▶ TEXTE FOURNI:
☆ ☆ ☆ ☆
La France est-elle différente?
Diplomatie,
production culturellement, traditions culinaires, : tant de thème plus ou moins
sérieux qui agitent les débats de nos contemporains et qui font echo à la
question de la différence, voire d’une « exception française ».
Avant tout,
le terme de différence revoit nécessairement à un modèle, à une norme qu’on
admettra être le reste du « monde occidental » dont la France partage largement
le patrimoine historico-politique et culturel.
En ce sens,
l’idée n’est pas fausse : effectivement la France possède non seulement des
traits spécifiques hérités le plus souvent de son historie mais il y existe
également une conscience de cette singularité.
Mais la
polysémie du terme « modèle » déjà évoué invite à rechercher dans quel mesure la
France propose des valeurs, un projet, et des institutions différentes et
exemplaires.
On
s’efforcera de remarquer et d’expliquer, la nature, la nécessité et la fonction
de « ses variations sur le même thème » que ses voisins pour une nation comme la
France.
I.
Les formes de
la singularité française
Pour les
défenseurs de la différence française, celle-ci est avant tout une affaire
d’idéologie (non au sens marxien du terme mais simplement comme un corpus de
valeurs et d’idées fondamentales).L’Etat républicain incarnant et étant sensé
défendre des parti-pris « originaux » qui le distingue des autres états auquel
il est implicitement comparé.
A. Une
idéologie et un mythe identitaire
La France
nation ouverte :Contrairement
à la nation allemande telle qu’elle est définie par Herder, Mommsen ou Fichte,
la nation française est une nation ouverte. J’entends par là le fait qu’elle
incarne un « vouloir-vivre-ensemble » et non un « devoir- vivre- ensemble ». Je
cite Fustel : « ce qui distingue la nation (française), ce n’est ni la race, ni
la langue. Les hommes sentent qu’ils sont un même peuple lorsqu’ils ont une
communauté d’idées, d’affections et d’espérances ».
On en trouve
la preuve dans les modes d’accès à la nationalité de chaque côté du Rhin :
jus solis contre jus sanguinis. Ainsi elle a une tendance
naturelle au cosmopolitisme que l’on retrouvera plus tard.
Une nation
unitaire :
Elle se
distingue de a nation américaine (elle aussi nation ouverte) par son exigence
d’unité. La puissance publique refusant traditionnellement de reconnaître, en
son sein, des droits particuliers à des fractions, sur des bases territoriales,
religieuses ou ethniques.
Ce
jacobinisme marque de façon tenace les idées politiques françaises comme en
témoigne Chevènement quand il démissionne en invoquant le principe
constitutionnel d’unité et d’indivisibilité de la République.
La nation
française n’est pas dans la conception républicaine une fédération de groupes,
mais un ensemble constitué par l’adhésion d’individus libres (cf. la définition
de la république de Sieyès).
☆ ☆ ☆ ☆
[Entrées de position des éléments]
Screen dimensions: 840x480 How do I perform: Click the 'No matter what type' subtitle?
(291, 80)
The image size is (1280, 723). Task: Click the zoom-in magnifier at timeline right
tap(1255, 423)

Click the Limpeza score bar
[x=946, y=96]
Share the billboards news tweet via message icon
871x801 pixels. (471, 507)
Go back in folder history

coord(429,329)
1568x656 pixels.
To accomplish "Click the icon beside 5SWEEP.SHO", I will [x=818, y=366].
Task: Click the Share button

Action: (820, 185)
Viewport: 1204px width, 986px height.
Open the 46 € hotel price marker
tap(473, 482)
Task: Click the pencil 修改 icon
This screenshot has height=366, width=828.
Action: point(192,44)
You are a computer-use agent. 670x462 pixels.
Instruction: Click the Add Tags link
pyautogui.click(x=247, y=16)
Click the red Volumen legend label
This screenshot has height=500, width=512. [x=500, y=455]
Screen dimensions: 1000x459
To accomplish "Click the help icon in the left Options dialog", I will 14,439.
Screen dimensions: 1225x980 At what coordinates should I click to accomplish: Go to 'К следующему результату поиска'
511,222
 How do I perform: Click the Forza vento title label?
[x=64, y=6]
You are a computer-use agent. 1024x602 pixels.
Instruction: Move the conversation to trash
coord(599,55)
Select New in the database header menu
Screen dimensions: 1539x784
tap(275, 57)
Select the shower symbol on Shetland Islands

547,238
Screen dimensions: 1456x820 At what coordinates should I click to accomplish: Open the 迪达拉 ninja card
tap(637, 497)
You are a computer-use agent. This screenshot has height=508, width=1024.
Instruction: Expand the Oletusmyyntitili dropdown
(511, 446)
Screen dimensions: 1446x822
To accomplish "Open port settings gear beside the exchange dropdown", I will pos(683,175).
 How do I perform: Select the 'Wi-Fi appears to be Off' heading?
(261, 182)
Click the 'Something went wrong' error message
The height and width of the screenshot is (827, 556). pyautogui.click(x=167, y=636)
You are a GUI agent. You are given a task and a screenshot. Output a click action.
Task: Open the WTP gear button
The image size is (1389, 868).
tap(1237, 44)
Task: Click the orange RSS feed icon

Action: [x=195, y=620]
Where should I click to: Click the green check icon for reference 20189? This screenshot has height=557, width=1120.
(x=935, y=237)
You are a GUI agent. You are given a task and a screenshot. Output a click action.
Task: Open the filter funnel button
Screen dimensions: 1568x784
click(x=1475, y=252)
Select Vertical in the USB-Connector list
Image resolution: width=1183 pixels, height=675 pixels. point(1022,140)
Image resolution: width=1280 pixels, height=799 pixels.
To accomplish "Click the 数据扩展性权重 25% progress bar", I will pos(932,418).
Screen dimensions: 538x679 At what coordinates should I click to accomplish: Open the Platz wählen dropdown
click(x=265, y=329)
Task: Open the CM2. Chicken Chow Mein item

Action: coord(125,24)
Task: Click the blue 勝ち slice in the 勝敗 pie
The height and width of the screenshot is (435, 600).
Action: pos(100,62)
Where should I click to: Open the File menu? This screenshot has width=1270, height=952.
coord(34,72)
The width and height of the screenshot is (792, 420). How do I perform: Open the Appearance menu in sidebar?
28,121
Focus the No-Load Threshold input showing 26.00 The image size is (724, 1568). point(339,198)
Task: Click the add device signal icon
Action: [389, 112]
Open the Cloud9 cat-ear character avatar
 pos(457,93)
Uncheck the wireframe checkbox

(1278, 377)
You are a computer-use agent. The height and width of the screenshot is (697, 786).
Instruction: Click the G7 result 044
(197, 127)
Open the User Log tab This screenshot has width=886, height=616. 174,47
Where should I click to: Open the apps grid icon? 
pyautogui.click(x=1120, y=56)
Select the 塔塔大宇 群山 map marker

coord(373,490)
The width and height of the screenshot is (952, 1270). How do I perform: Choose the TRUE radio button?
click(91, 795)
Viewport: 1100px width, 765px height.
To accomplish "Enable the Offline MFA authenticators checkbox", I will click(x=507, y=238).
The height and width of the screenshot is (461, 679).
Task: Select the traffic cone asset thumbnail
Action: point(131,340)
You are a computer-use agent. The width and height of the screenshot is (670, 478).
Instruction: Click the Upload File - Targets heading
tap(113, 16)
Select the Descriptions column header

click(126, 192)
☆ ☆ ☆ ☆
▶ TÂCHES DEMANDÉES:
[1] Recopiez à l'identique, parmi les entrées, le passage allant de la ligne contenant "Task: Click the orange RSS feed icon" jusqu'à la ligne contenant "click(x=1475, y=252)", ces deux lignes comprises.
[2] Poursuivez le texte sur la singularité française au-delà de sa dernière phrase.
Le texte sur la singularité française et les entrées proviennent de sources distinctes.

▶ RÉPONSES AUX TÂCHES:
[1]
Task: Click the orange RSS feed icon

Action: [x=195, y=620]
Where should I click to: Click the green check icon for reference 20189? This screenshot has height=557, width=1120.
(x=935, y=237)
You are a GUI agent. You are given a task and a screenshot. Output a click action.
Task: Open the filter funnel button
Screen dimensions: 1568x784
click(x=1475, y=252)

[2]
La liberté à
la française :
Cette liberté n’est pas conçue comme l’affranchissement de la contrainte de
l’état (ce qui est le cas dans la tradition anglo-saxonne qui naît avec Hobbes)
mais comme une liberté garantie par l’état contre les empiétements des ennemis
de la liberté :les notables, les élites traditionnelles, « les féodalités ».
Cette distinction particulière entre sphère publique et sphère privée
organise les rapports sociaux.
C’est
l’ensemble de ses traits, qui font système, et non ces principes pris un à un
qui définissent l’idéologie française.
On ne peut
comprendre l’intérêt de l’idéologie sans prendre en compte son aspect dynamique,
c’est à dire sa capacité à influencer les pratique sociale à travers un
processus de (re)construction du réel qu’elle induit.
Ces
principes ont vocation à assurer la cohésion sociale de la nation. En effet,
plus que des valeurs, ce sont des représentations collectives à fonction
identificatrice pour les membres de la nation. Elles sont si nécessaire que leur
acceptation, au moins tacite, est la condition sine qua non à l’intégration à la
communauté nationale sans laquelle toute distinction, toute différence et donc
toute identité n’est pas concevable. C’est pourquoi, bien qu’elles soit le fruit
d’une construction, elles sont quasi sacralisées, inscrites comme lois
fondamentales dans la Constitution.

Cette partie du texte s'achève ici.